わたしは高校3年でクルマの免許を取った。
前に書いたとおり両親はわたしがこどもの頃から異常なほどクルマに興味を持っていたのを知っていたので高校3年の免許取得に異存はなかった。
この時、家のクルマはカローラのセダンになっていた。排気量が1100CCから1300CCなった以外は4速マニュアル、パワステなし、パワーウィンドウなし、チョークレバーあり、クロスプライタイヤ(バイアスタイヤ)だった。進歩といえばラジオは装備されていたことと、シートの一部がファブリックになっていたことだった。
話題はそれるが当時、パワーウィンドウがあこがれのオプションだった。標準装備されているのはクラウンやセドリックのような高級車だけ。
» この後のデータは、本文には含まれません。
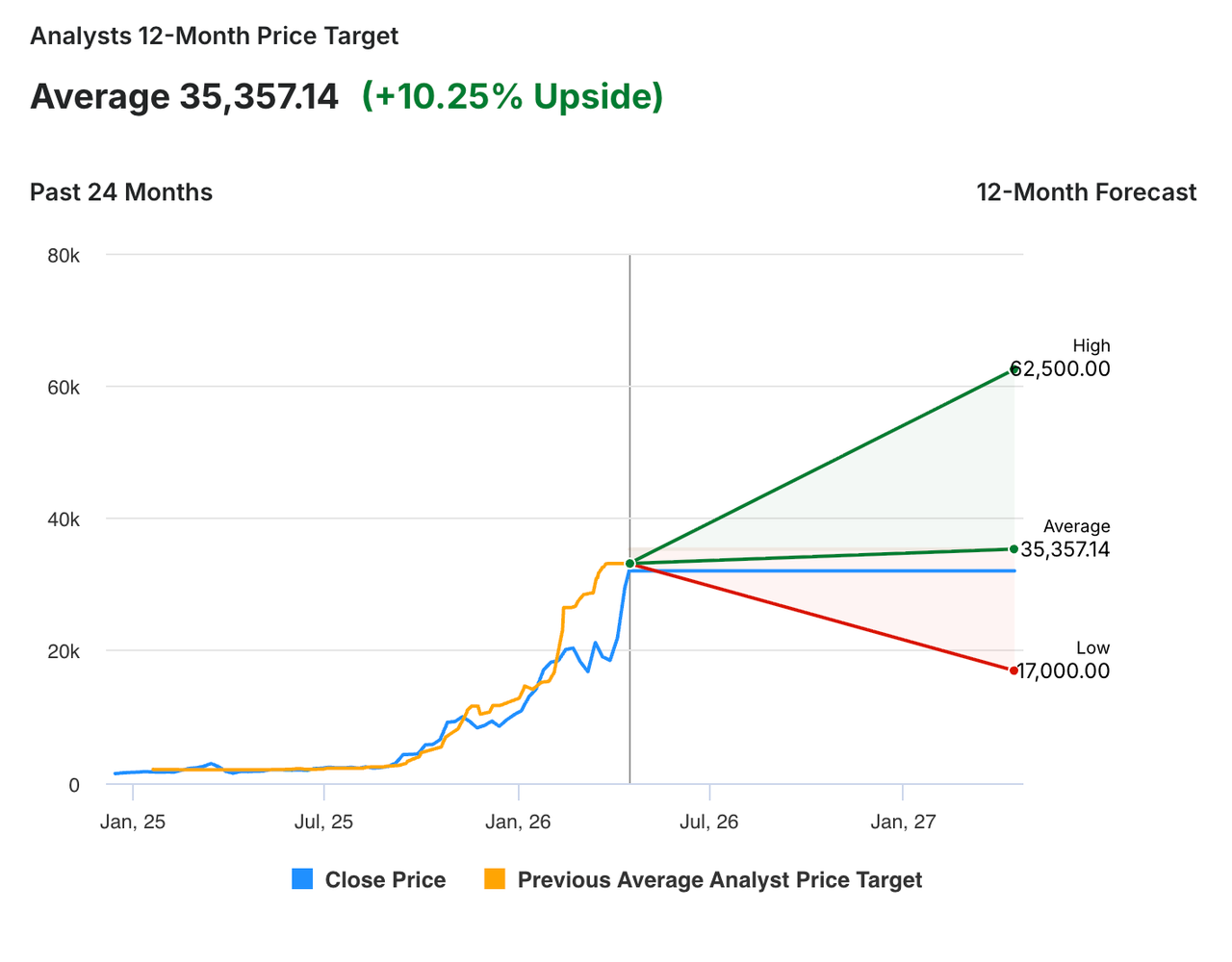Click the Analysts 12-Month Price Target title
Viewport: 1232px width, 962px height.
click(x=214, y=37)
パワーウィンドウは高価なオプションだった。
で、ふつうの手動ウィンドウ(レギュレータ式のウィンドウ)をパワーウィンドウにするキットが売られていた。
レギュレーターのハンドルを取り外しシャフト部にモーターを取り付けるキットだった。
クルマ好きマニアはこのキットを取り付けていた。他にもステンレスホイールリングやリアウィンドウルーバーなどの後付けキットが流行っていた。いまホイールリングなど知っている人は少ないのではないか。
はなしを高校3年にもどす。
卒業間近の冬、雪が降った。
わたしはクルマの免許を持つ悪友2人とともにシャーベット状になった河原のデコボコ道を目指した。
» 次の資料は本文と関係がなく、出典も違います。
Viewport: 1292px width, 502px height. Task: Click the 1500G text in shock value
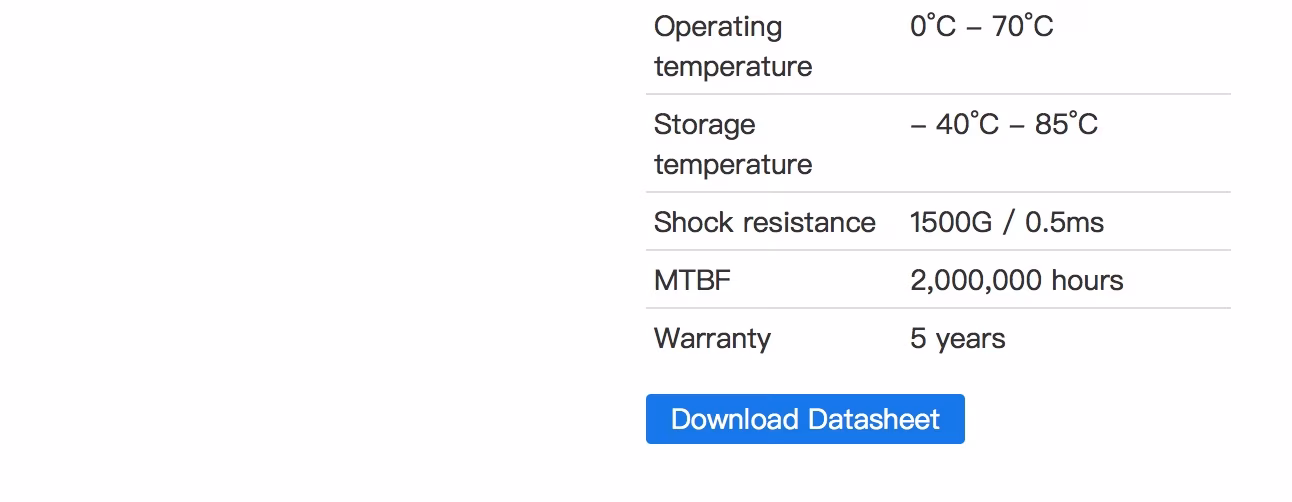click(950, 222)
雪が降ったあとは滑る。しかしクルマは滑っても転ばない。バイクは滑れば転ぶ。
すばらしい! 滑っても転ばないなんて!
「走りにいくか!」
「モンテカルロだ」
「ウヒョー! モンテ!」
雪、滑る、クルマ、とくればモンテカルロラリーだった。
勇躍、我々悪童3人はそれぞれのクルマ(家クルマ)を郊外のある河川敷に乗り付けた。
三人が一台のクルマに乗り込み走り出す。シャーベット状の雪がかぶった河原の凸凹の半アスファルト道路を走る。
周囲にクルマや人はいない。スピードを上げる。
クルマが不安定に左右にブレ始める。強いかまぼこ断面のアスファルトにシャーベット雪。
ホイールハウスの中から、車体の下から、はね上げた雪と小石がゴーゴーバチバチと鳴り響く。
頭上の樹木からドサドサと雪が落ちてくる。
ワイパーを高速で動かしながらハンドルは右左に取られてクルマは4メートルほどの道幅の中で右から左へ、左から右へとはげしくフラつきながら疾走する。
タイヤがはね上げた水しぶきはクルマの車高より高く舞い上がる。サイドウィンドウのバイザーにはね返った水が、びゅーっ、とガラスとパッキンのすき間から噴水みたいに入ってきた。
「死んじまうよ〜。ガハハハ」
後席に乗っているわたしはシートベルトもなくクルマの中を転げ回る。このクルマは悪友の実家の工務店のライトバンで後席シートは折りたたみ式。シートベルトは2点式だった。ベルトははじめから締める気はない。
うしろの荷室に積んである土木工事用の工具やロープがはげしく上下する。
この先の路面は舗装が途切れて砂利道になっているのを3人は知っている。しかし誰もやめようとか速度を落とせなどと言わない。
「ぶっ壊れる〜っ」
と言いながらクルマは止まらない。